Dilators, physiotherapy and psychotherapy help me. Dilators are dildo’s that are scaled according to size, which you insert yourself and thus practice getting the vagina used to a painless penetration. This can also be called circlusion, which I like even better as a term because it focuses on actively enclosing or taking up the vagina instead of being passive. With dilators, it is helpful to use a mirror to see the entrance of the vagina and combine it with relaxing things like meditation, a hot bath or masturbation. Then you slowly work your way up to the next size, but this should never hurt, because you want to break the cycle of pain. In vaginismus, a connection of penetration=pain has been established in the body. By experiencing more and more often a painless penetration, this connection is overwritten in the pain memory.
Living with vaginismus: Dilators, physiotherapy & psychotherapy
Additionally it is helpful for me to learn in physiotherapy how the pelvic floor works and how to relax it. In psychotherapy I talk about the mental side, i.e. the effects on my mind and also about possible triggers.
How has your life changed since you learned that you have vaginismus?
I was absolutely relieved to find out that there is a name for this strange and terrible pain. From then on I was able to look for help and I also found some things I am now making progress with.
My boyfriend, my mother and some very good girlfriends know about it. Otherwise I keep a low profile. For one thing, because I don’t necessarily talk about sex in general with other people, but also because it is still very stigmatized.
How does living with vaginismus influence your everyday life?
I haven’t been to a gynaecologist for a very long time because I have had bad experiences and I haven’t let any speculum near me until now. Otherwise I still can’t have penetrating sex and so I find other ways to have fun with my boyfriend. But this also has its good sides. I have learned to communicate boundaries and to become creative. My therapist once said “People with sexual dysfunction are better in bed”.

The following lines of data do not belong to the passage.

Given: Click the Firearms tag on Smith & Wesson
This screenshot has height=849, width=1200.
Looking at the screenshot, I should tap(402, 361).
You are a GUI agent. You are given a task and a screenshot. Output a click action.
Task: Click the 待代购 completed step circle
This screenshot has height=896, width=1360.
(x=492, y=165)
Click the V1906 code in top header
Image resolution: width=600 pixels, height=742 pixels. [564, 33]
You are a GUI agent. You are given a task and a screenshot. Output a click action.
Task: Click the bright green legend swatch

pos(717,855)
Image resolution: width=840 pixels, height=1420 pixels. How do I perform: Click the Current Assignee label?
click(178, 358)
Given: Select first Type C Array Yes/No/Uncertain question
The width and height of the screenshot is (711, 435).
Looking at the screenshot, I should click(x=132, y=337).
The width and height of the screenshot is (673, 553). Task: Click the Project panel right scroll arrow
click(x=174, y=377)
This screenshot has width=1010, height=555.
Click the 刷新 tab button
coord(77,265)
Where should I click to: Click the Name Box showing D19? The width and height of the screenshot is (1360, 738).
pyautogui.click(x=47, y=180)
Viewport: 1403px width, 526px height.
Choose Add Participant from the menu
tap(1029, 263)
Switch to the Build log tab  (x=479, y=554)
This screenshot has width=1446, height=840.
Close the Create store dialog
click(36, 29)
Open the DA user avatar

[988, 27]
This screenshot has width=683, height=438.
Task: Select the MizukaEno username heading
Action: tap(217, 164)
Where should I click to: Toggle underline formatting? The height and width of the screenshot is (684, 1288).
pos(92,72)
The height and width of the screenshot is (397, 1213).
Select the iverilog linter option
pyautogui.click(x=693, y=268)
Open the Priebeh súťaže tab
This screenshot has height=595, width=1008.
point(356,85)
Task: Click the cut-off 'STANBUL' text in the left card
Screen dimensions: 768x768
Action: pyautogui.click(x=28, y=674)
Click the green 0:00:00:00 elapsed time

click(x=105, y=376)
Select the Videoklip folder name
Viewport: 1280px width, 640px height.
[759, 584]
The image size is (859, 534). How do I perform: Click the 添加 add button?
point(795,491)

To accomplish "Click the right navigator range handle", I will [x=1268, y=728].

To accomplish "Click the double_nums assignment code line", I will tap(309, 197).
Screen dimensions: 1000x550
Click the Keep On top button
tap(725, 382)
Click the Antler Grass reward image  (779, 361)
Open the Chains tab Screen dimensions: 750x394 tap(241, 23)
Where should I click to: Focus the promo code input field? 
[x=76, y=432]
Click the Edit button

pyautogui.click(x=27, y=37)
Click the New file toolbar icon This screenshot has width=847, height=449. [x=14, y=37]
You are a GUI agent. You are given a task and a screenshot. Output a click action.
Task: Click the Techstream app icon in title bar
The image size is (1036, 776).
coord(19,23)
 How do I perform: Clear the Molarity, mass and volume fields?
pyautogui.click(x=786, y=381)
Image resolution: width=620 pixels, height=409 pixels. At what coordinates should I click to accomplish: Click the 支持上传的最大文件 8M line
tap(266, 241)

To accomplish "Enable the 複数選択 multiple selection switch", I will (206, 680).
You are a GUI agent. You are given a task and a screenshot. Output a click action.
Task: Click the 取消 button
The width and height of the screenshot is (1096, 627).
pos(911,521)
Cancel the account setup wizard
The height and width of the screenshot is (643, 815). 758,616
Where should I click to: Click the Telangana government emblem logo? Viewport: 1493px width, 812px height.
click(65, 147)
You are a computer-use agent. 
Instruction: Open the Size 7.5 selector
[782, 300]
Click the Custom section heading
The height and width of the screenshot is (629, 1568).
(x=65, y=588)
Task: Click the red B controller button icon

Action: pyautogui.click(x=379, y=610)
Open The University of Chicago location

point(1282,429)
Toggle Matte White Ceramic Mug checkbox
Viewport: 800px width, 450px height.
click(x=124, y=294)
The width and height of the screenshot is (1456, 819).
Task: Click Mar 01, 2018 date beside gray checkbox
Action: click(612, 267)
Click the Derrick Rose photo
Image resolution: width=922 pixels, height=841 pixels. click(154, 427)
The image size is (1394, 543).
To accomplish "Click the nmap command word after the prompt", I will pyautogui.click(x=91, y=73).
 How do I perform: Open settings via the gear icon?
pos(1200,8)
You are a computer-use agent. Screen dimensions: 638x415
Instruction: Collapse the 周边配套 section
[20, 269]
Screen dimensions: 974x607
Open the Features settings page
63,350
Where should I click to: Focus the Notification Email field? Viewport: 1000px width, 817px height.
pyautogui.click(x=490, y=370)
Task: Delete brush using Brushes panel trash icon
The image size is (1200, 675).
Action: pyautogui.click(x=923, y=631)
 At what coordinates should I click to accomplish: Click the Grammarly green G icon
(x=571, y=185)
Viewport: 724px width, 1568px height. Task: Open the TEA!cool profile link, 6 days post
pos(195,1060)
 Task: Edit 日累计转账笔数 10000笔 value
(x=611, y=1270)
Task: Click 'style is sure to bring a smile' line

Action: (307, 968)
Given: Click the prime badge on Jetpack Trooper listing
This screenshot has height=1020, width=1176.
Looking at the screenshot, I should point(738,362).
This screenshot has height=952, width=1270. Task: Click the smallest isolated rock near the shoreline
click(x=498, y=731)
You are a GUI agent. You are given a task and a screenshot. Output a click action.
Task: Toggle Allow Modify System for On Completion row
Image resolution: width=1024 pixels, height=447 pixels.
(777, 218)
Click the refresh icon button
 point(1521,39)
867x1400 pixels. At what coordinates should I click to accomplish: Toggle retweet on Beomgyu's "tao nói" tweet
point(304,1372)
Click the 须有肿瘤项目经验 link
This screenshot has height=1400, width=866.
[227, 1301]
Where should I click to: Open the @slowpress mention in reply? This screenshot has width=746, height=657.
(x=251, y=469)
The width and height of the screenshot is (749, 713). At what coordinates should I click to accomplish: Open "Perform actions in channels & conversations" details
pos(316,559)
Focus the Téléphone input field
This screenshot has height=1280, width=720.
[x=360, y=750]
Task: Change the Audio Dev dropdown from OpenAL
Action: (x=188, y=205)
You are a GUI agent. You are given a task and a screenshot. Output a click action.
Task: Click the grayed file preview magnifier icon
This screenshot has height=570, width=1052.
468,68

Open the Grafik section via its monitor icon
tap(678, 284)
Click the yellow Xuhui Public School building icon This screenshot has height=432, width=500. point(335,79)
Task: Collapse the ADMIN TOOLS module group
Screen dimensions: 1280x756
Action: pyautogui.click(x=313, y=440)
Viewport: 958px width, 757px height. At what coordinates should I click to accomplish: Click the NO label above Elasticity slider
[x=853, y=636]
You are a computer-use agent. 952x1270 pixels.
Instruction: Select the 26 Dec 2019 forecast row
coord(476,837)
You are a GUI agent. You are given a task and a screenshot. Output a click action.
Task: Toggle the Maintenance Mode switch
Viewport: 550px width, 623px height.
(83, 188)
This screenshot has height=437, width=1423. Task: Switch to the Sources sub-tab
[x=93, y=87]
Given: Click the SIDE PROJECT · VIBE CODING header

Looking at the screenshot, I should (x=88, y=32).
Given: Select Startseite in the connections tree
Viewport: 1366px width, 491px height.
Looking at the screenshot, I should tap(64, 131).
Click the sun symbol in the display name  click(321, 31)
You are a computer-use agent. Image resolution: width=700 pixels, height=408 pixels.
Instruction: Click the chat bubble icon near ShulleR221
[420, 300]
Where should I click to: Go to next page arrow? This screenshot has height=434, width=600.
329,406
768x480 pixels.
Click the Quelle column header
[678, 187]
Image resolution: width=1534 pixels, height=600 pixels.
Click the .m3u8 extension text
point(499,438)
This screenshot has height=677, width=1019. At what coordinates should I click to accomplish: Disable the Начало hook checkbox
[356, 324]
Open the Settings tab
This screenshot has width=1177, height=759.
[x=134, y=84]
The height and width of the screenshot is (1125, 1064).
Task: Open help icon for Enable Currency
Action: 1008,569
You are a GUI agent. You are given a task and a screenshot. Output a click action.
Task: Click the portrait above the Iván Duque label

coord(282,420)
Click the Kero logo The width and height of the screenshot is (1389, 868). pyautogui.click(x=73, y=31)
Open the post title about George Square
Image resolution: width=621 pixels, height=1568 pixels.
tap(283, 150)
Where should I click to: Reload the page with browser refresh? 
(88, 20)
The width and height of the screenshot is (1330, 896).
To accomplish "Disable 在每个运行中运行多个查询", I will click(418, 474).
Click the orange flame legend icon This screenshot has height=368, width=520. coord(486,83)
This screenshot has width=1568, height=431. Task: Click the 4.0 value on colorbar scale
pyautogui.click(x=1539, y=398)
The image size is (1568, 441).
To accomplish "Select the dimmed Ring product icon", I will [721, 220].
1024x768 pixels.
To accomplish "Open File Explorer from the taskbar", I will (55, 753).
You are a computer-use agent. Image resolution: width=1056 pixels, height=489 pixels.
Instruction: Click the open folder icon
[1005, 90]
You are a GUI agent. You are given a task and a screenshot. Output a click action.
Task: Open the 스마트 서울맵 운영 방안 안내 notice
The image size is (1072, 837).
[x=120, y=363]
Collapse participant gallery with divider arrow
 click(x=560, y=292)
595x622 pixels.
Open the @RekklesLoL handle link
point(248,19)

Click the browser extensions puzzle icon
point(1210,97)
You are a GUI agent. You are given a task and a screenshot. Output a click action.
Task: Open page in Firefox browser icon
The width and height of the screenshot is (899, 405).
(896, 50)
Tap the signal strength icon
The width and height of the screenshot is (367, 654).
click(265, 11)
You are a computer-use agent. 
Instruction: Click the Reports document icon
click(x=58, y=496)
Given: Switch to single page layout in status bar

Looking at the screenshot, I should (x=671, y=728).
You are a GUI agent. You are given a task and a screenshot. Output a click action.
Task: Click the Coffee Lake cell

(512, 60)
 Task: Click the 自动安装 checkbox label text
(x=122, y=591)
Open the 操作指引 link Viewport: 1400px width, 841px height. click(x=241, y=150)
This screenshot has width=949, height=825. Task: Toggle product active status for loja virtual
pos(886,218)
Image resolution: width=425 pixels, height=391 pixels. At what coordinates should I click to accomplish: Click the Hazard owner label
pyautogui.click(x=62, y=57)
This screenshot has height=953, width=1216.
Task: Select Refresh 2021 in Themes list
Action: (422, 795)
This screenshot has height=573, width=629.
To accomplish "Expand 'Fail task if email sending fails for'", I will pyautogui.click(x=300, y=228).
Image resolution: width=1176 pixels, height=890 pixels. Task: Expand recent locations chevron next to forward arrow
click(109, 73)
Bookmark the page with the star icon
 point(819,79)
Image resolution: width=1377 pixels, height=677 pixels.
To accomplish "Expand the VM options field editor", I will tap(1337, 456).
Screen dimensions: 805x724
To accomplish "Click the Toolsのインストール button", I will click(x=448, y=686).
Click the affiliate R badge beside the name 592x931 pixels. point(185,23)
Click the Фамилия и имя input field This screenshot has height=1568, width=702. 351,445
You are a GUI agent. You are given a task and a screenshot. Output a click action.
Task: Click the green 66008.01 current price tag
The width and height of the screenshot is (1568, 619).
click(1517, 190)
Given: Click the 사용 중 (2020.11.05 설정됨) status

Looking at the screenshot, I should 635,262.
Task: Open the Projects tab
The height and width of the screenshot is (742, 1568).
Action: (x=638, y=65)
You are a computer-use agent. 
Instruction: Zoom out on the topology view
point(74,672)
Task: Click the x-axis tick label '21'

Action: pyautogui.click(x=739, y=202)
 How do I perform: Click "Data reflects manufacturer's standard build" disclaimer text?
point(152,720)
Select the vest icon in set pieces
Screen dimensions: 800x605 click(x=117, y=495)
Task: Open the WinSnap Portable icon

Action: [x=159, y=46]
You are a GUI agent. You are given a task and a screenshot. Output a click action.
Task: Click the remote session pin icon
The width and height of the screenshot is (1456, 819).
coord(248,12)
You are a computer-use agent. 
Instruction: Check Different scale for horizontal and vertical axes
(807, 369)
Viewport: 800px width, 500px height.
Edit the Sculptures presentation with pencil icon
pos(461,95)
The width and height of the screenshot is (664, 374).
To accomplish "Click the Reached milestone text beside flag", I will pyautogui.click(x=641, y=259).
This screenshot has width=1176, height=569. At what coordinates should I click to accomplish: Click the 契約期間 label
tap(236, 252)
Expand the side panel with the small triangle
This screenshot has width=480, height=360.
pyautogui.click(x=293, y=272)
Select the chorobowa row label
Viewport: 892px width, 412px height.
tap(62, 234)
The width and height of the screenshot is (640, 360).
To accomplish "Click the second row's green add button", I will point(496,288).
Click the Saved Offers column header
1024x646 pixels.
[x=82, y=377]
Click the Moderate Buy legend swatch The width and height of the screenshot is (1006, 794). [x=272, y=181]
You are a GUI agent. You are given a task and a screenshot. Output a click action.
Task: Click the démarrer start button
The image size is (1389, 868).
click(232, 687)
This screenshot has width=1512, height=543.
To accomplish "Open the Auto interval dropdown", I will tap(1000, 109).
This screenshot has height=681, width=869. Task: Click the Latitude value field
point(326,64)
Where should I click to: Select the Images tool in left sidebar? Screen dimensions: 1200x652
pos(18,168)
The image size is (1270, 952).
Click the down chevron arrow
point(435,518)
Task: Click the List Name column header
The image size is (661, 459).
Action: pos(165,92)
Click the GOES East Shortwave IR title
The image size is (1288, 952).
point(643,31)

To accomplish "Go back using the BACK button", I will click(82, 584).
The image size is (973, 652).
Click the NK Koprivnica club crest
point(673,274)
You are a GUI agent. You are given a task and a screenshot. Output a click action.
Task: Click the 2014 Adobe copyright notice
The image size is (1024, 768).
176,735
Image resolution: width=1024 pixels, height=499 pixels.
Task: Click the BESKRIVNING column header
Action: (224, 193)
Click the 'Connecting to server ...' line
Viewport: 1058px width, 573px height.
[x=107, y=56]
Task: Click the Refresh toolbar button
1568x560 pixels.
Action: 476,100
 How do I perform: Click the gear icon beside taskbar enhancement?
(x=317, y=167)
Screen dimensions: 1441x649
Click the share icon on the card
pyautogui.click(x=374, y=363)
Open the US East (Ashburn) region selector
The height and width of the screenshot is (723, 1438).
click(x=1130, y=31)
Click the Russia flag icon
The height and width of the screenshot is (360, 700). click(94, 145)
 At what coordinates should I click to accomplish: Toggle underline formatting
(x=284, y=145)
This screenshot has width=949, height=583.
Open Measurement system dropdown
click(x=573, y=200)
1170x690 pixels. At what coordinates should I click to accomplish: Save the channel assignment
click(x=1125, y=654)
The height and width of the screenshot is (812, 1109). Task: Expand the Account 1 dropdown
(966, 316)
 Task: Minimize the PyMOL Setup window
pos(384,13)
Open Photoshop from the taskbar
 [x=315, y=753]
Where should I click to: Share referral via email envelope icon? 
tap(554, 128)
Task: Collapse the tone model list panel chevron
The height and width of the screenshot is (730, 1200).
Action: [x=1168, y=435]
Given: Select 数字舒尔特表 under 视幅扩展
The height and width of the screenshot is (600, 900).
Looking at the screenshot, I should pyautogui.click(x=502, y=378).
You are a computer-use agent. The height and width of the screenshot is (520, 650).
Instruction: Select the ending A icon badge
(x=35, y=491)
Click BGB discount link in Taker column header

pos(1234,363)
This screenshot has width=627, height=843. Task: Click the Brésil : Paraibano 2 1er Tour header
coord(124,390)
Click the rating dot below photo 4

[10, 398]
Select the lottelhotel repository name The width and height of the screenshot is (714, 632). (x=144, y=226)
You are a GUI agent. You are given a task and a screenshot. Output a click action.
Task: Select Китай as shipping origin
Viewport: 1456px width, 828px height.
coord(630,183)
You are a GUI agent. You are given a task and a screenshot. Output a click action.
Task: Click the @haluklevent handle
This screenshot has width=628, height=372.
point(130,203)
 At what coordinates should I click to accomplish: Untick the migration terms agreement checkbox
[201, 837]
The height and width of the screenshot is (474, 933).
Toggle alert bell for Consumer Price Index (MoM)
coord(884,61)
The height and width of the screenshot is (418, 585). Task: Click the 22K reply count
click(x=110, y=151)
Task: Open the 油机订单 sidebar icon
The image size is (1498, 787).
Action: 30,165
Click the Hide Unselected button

Why did you decide to start your Instagram account?
I learned most of what I know from other people having vaginismus through an English speaking Facebook group. Unfortunately, there are very few sources or information in German. Therefore I eventually decided to do it myself. Although I can’t show anyone the queen’s way of healing (which doesn’t exist either), I can show what it feels like for me and that no one is alone with vaginismus.
Do you have any tips on how friends or family can help you with vaginismus?
The best thing to do is just listen to what I have to say and do not give any tips. When you tell loved ones about a problem, their first impulse is often to find a solution. But when living with vaginismus this is very difficult and also individual. A dear friend once suggested that I try it anyway, even if it hurts. But this is totally counterproductive with vaginismus – although I know that she meant it well and wanted to help me. Therefore it is better to ask the person what he/she needs and offer to accompany me to a medical appointment.
Talking about living with vaginismus
And I think that it is great when people tell me that I am welcome welcome to talk and write about it. Most people affected talk about their vaginismus with very few people and therefore it is good to have someone to lean on. Or to know that I can message this specific person when I have reached a new dilator size and they will not find it strange but will celebrate me for it.